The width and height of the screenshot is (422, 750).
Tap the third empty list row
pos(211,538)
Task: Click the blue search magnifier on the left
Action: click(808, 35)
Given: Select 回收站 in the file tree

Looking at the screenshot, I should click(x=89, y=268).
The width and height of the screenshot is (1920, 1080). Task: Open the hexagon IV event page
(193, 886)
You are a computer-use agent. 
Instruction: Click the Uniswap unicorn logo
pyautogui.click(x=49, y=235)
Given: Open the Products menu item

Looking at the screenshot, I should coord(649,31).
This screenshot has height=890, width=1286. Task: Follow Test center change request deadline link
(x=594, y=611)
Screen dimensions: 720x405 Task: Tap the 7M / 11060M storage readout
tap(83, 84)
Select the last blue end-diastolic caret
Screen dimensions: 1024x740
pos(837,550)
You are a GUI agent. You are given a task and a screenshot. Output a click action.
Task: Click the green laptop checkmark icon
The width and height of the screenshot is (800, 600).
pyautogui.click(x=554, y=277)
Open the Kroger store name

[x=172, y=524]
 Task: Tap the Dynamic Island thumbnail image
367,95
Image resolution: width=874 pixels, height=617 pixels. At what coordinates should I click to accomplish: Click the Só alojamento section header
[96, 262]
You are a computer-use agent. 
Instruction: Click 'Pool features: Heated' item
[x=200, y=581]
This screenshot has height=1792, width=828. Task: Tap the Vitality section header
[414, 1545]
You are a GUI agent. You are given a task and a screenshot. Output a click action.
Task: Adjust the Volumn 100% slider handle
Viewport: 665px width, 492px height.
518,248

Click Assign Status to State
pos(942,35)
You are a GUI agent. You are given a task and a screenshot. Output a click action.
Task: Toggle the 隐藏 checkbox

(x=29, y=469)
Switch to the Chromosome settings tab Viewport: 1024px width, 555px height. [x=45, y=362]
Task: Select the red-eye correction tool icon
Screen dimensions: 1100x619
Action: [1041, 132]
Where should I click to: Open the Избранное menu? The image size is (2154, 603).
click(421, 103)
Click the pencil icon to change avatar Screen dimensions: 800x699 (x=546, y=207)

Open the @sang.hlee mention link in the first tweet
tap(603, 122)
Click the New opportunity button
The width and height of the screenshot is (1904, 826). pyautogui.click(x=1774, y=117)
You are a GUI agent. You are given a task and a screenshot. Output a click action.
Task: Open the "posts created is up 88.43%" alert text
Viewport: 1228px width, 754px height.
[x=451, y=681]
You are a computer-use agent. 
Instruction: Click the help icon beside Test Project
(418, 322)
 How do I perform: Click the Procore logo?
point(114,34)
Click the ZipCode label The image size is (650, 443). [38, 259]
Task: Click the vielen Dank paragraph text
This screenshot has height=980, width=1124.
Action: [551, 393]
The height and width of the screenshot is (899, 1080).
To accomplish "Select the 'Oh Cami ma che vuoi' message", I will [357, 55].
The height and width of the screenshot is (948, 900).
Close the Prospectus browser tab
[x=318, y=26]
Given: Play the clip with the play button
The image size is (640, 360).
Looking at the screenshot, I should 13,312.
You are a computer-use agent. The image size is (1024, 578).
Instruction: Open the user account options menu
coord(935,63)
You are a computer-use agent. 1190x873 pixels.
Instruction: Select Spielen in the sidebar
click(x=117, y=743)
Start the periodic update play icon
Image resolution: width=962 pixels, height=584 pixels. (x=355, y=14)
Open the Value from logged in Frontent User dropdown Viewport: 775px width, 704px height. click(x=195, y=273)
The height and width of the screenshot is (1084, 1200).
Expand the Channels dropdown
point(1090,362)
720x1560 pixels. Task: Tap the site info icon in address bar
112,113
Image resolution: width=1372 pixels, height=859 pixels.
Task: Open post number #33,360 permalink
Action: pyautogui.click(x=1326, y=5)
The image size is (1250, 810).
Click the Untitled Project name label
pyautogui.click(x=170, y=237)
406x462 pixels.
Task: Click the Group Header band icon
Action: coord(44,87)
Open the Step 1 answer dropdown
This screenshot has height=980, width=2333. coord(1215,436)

--------------------------------

Problem details: Each of the entries must be written out again exactly.

Problem solution:
The width and height of the screenshot is (422, 750).
Tap the third empty list row
pos(211,538)
Task: Click the blue search magnifier on the left
Action: click(808, 35)
Given: Select 回收站 in the file tree

Looking at the screenshot, I should click(x=89, y=268).
The width and height of the screenshot is (1920, 1080). Task: Open the hexagon IV event page
(193, 886)
You are a computer-use agent. 
Instruction: Click the Uniswap unicorn logo
pyautogui.click(x=49, y=235)
Given: Open the Products menu item

Looking at the screenshot, I should coord(649,31).
This screenshot has height=890, width=1286. Task: Follow Test center change request deadline link
(x=594, y=611)
Screen dimensions: 720x405 Task: Tap the 7M / 11060M storage readout
tap(83, 84)
Select the last blue end-diastolic caret
Screen dimensions: 1024x740
pos(837,550)
You are a GUI agent. You are given a task and a screenshot. Output a click action.
Task: Click the green laptop checkmark icon
The width and height of the screenshot is (800, 600).
pyautogui.click(x=554, y=277)
Open the Kroger store name

[x=172, y=524]
 Task: Tap the Dynamic Island thumbnail image
367,95
Image resolution: width=874 pixels, height=617 pixels. At what coordinates should I click to accomplish: Click the Só alojamento section header
[96, 262]
You are a computer-use agent. 
Instruction: Click 'Pool features: Heated' item
[x=200, y=581]
This screenshot has height=1792, width=828. Task: Tap the Vitality section header
[414, 1545]
You are a GUI agent. You are given a task and a screenshot. Output a click action.
Task: Adjust the Volumn 100% slider handle
Viewport: 665px width, 492px height.
518,248

Click Assign Status to State
pos(942,35)
You are a GUI agent. You are given a task and a screenshot. Output a click action.
Task: Toggle the 隐藏 checkbox

(x=29, y=469)
Switch to the Chromosome settings tab Viewport: 1024px width, 555px height. [x=45, y=362]
Task: Select the red-eye correction tool icon
Screen dimensions: 1100x619
Action: [1041, 132]
Where should I click to: Open the Избранное menu? The image size is (2154, 603).
click(421, 103)
Click the pencil icon to change avatar Screen dimensions: 800x699 (x=546, y=207)

Open the @sang.hlee mention link in the first tweet
tap(603, 122)
Click the New opportunity button
The width and height of the screenshot is (1904, 826). pyautogui.click(x=1774, y=117)
You are a GUI agent. You are given a task and a screenshot. Output a click action.
Task: Open the "posts created is up 88.43%" alert text
Viewport: 1228px width, 754px height.
[x=451, y=681]
You are a computer-use agent. 
Instruction: Click the help icon beside Test Project
(418, 322)
 How do I perform: Click the Procore logo?
point(114,34)
Click the ZipCode label The image size is (650, 443). [38, 259]
Task: Click the vielen Dank paragraph text
This screenshot has height=980, width=1124.
Action: [551, 393]
The height and width of the screenshot is (899, 1080).
To accomplish "Select the 'Oh Cami ma che vuoi' message", I will [357, 55].
The height and width of the screenshot is (948, 900).
Close the Prospectus browser tab
[x=318, y=26]
Given: Play the clip with the play button
The image size is (640, 360).
Looking at the screenshot, I should 13,312.
You are a computer-use agent. The image size is (1024, 578).
Instruction: Open the user account options menu
coord(935,63)
You are a computer-use agent. 1190x873 pixels.
Instruction: Select Spielen in the sidebar
click(x=117, y=743)
Start the periodic update play icon
Image resolution: width=962 pixels, height=584 pixels. (x=355, y=14)
Open the Value from logged in Frontent User dropdown Viewport: 775px width, 704px height. click(x=195, y=273)
The height and width of the screenshot is (1084, 1200).
Expand the Channels dropdown
point(1090,362)
720x1560 pixels. Task: Tap the site info icon in address bar
112,113
Image resolution: width=1372 pixels, height=859 pixels.
Task: Open post number #33,360 permalink
Action: pyautogui.click(x=1326, y=5)
The image size is (1250, 810).
Click the Untitled Project name label
pyautogui.click(x=170, y=237)
406x462 pixels.
Task: Click the Group Header band icon
Action: coord(44,87)
Open the Step 1 answer dropdown
This screenshot has height=980, width=2333. coord(1215,436)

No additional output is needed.